A nutritious and flavorful salad combining creamy avocados with flaky tuna and crunchy vegetables, perfect for a light meal or picnic.
Prep Time 10 minutes
Total Time 10 minutes
Servings: 4 servings
Course: Lunch, Salad
Cuisine: American
Calories: 320

Ingredients
  

For the Dressing
  • 2 tablespoons Dijon mustard Can be substituted with yellow mustard.
  • 2 tablespoons olive oil Avocado oil works as a substitute.
  • 2 tablespoons lemon juice Fresh lime juice can also be used.
  • 1 tablespoon Italian seasoning Use fresh herbs if available.
  • 1 teaspoon sugar Honey can be used for a natural sweetener.
  • 1/2 teaspoon salt Adjust to taste.
  • 1/2 teaspoon pepper Red pepper flakes can give it a nice kick.
  • 1/4 cup mayonnaise Greek yogurt can be used as a lighter option.
For the Salad
  • 15 ounces canned tuna Feel free to use fresh tuna.
  • 1 English cucumber English cucumber Regular cucumber can be used too.
  • 1 small red onion Scallions or shallots can be used.
  • 1 stalk celery Bell peppers can work as an alternative.
  • 1/2 cup sun-dried tomatoes Fresh tomatoes can be used, but reduce moisture.
  • 2 large avocados Ensure they are perfectly ripe.

Method
 

Preparation
  1. In a small bowl, whisk all the dressing ingredients together.
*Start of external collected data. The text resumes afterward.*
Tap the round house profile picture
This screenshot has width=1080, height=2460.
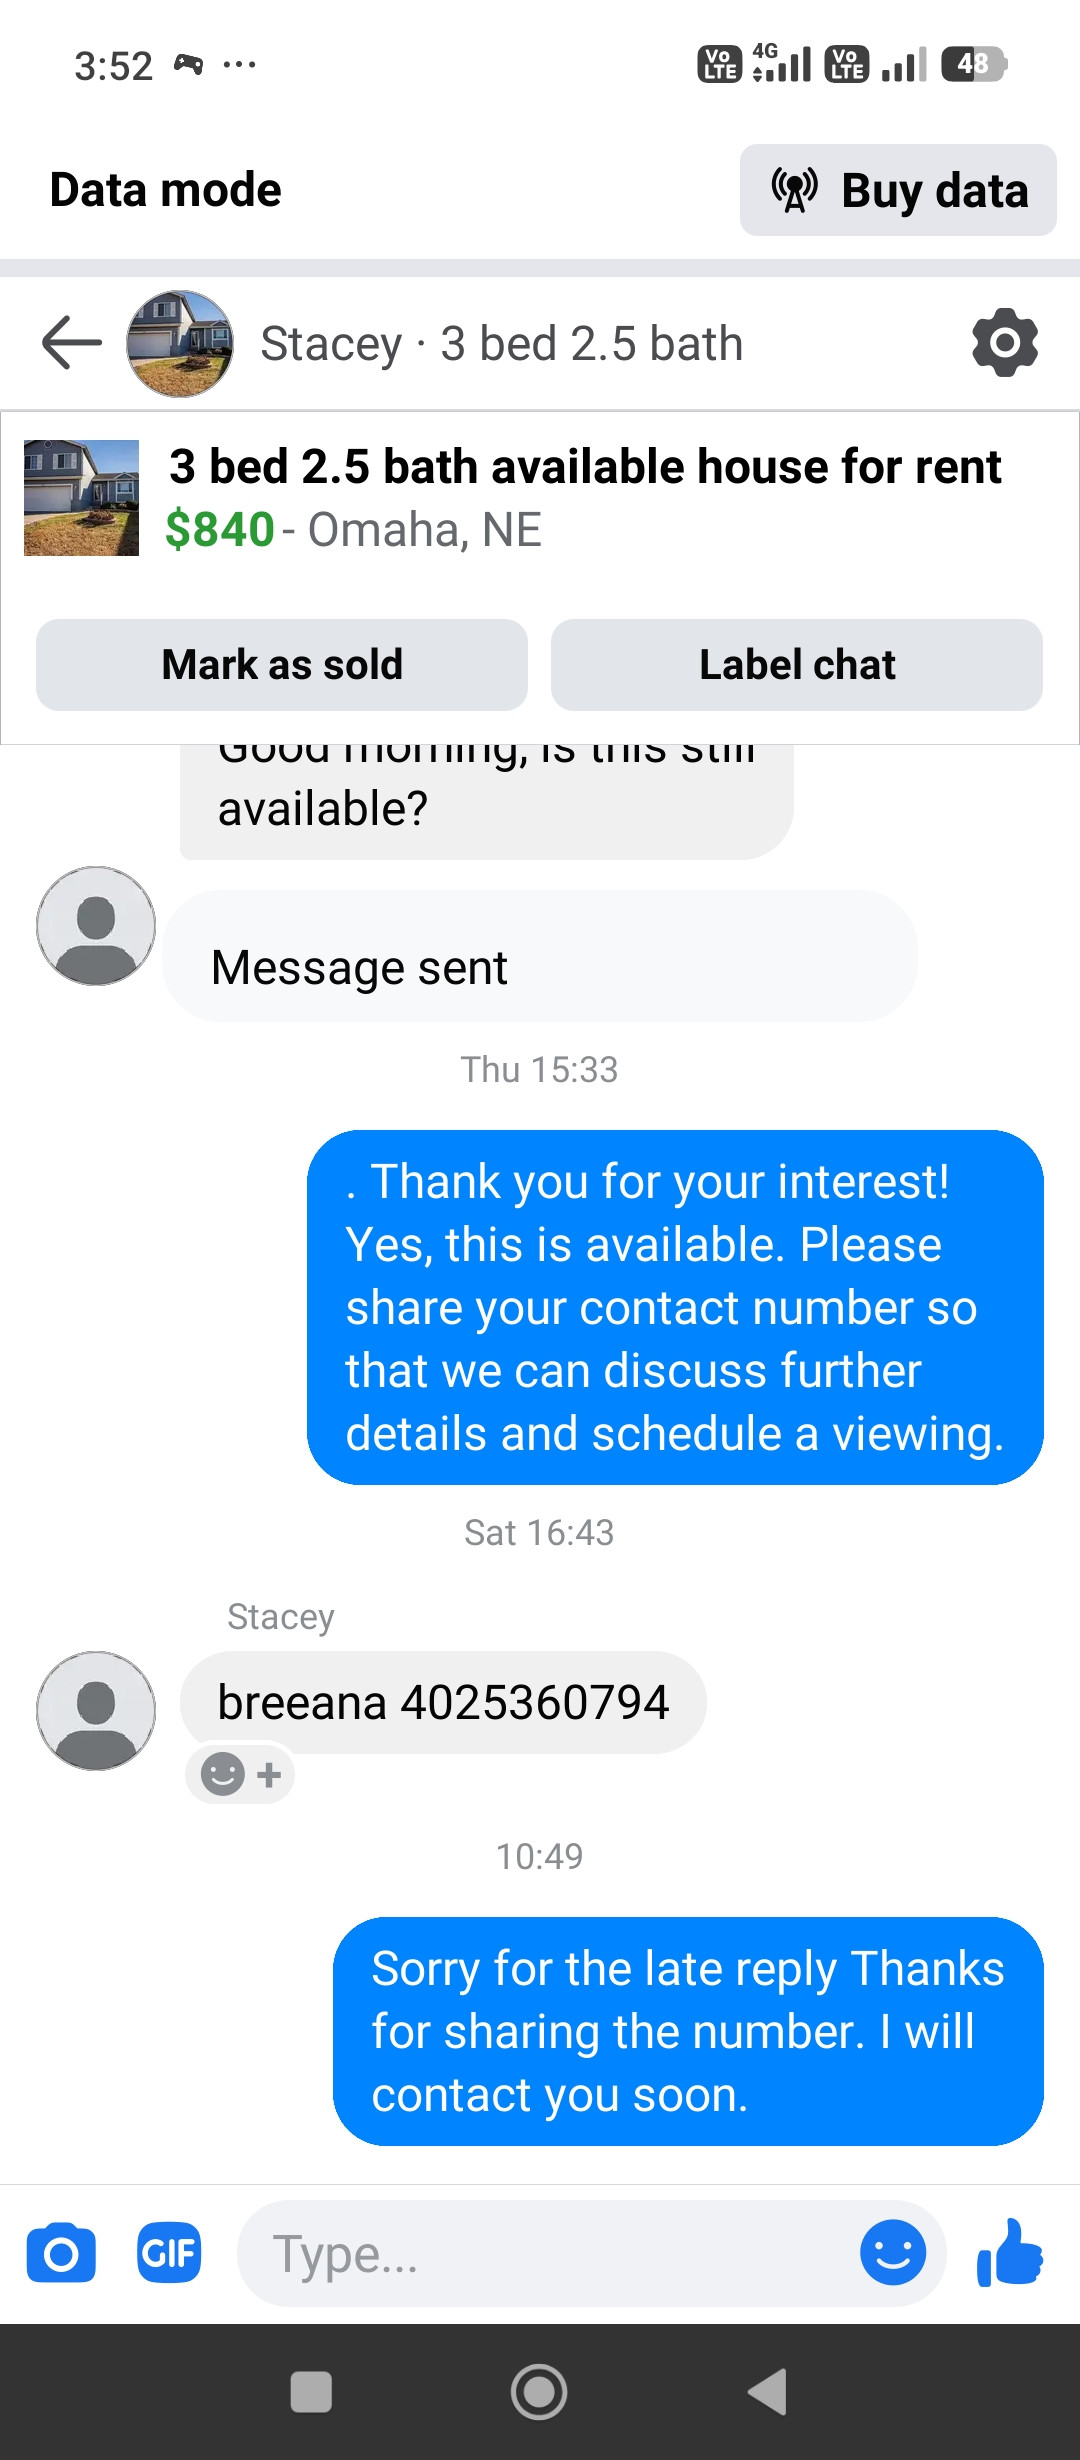180,343
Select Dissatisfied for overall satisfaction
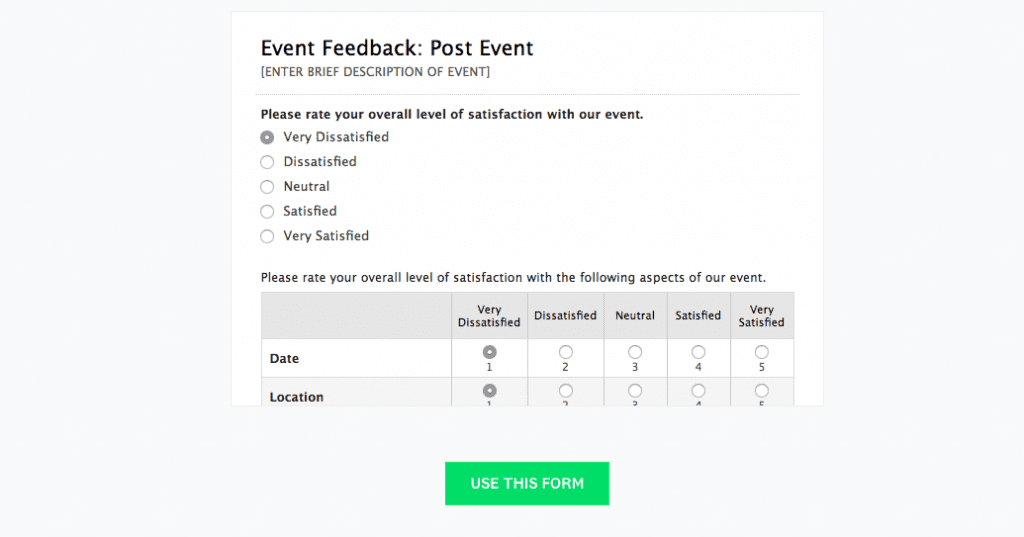Viewport: 1024px width, 537px height. [x=267, y=162]
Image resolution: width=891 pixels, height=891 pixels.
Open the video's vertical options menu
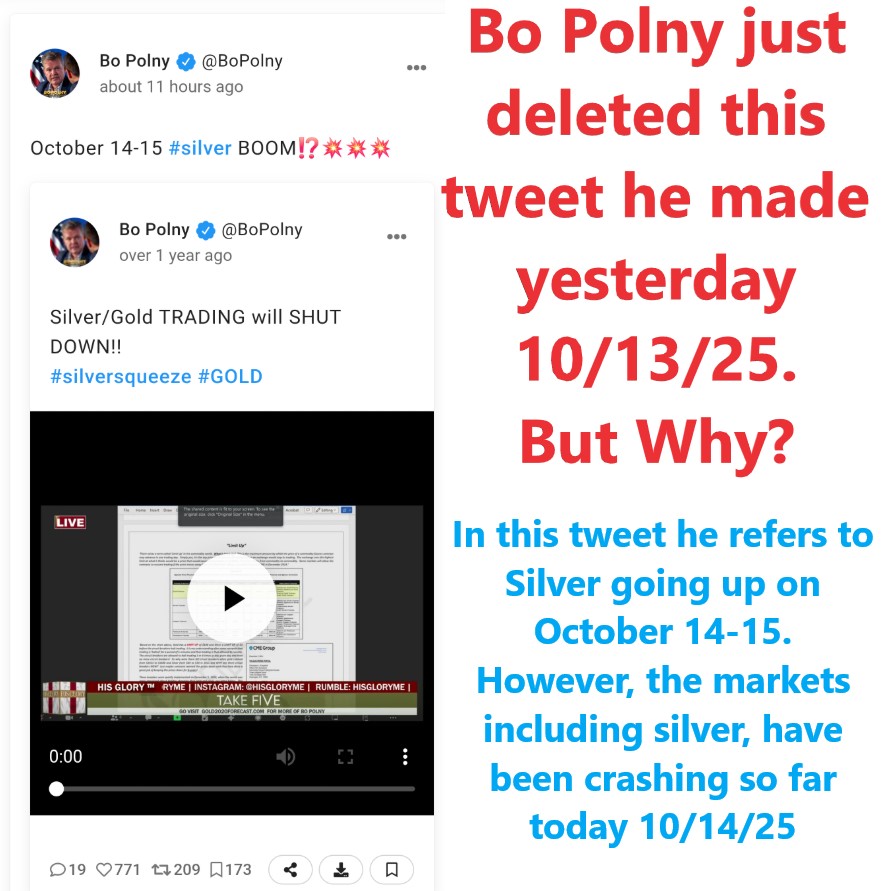(405, 756)
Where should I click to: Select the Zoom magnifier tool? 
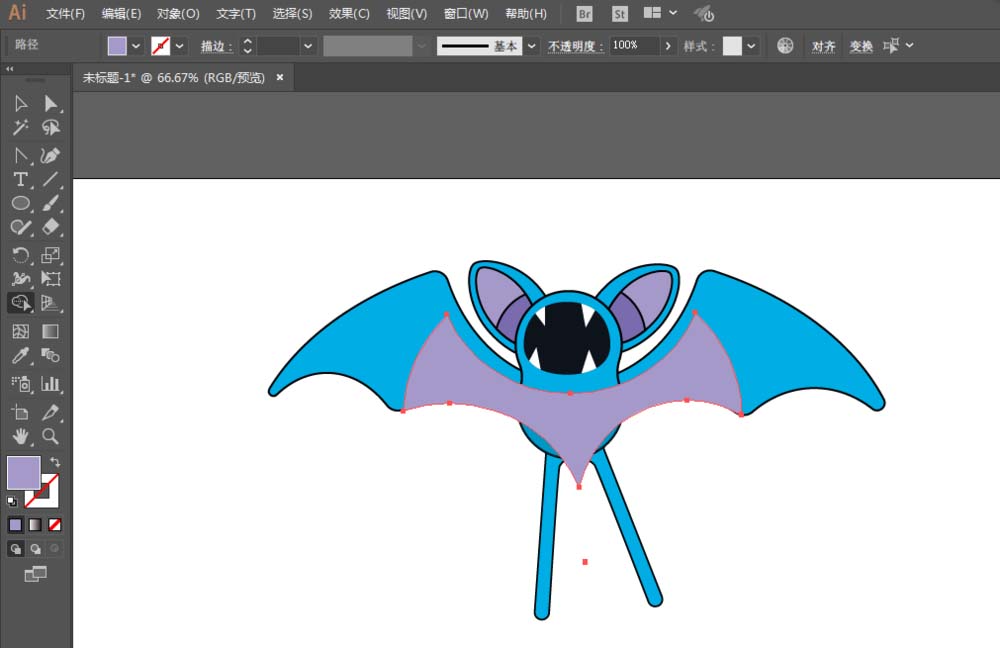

If too thick, add a tablespoon of water.
  2. In a large bowl, add all the salad ingredients and drizzle the dressing over.
  3. Toss well to combine and serve as sandwiches or as a salad.
Tips
  1. Add the avocado just before serving to keep it creamy.
  2. You can prep everything but the avocado a day ahead.
  3. Store leftovers in an airtight container for up to 2 days.

Notes

Avoid using unripe avocados and overmixing the ingredients. Season well to elevate the dish.